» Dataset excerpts
◇ ◇ ◇

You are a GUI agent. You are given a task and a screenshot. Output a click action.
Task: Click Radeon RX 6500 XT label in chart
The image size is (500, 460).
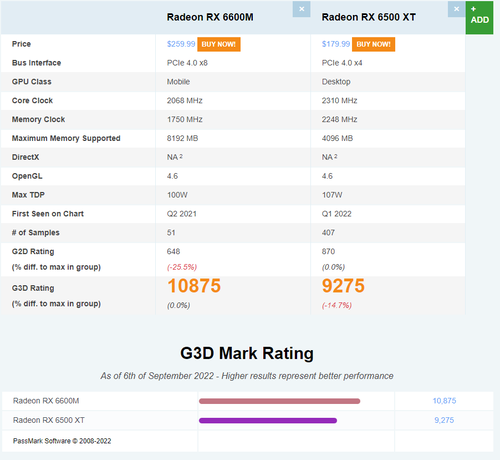49,420
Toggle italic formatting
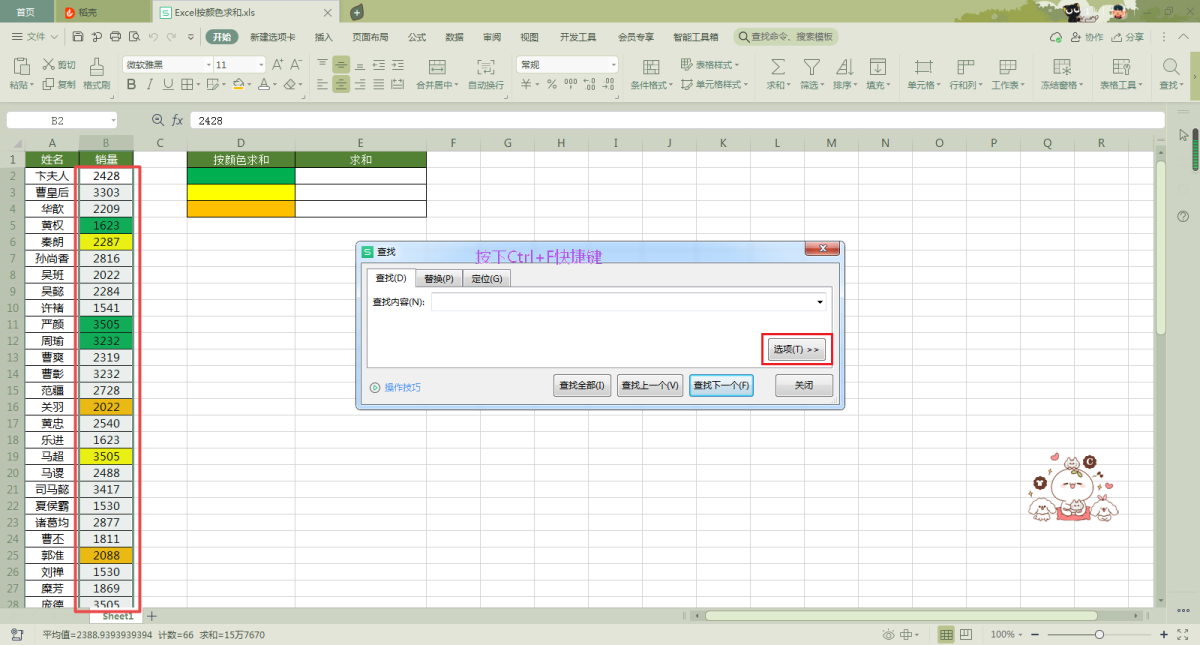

◇ ◇ ◇

» Goal of the exercise
The records above are to be transcribed word for word. Skip the images.

» Output for this exercise
You are a GUI agent. You are given a task and a screenshot. Output a click action.
Task: Click Radeon RX 6500 XT label in chart
The image size is (500, 460).
49,420
Toggle italic formatting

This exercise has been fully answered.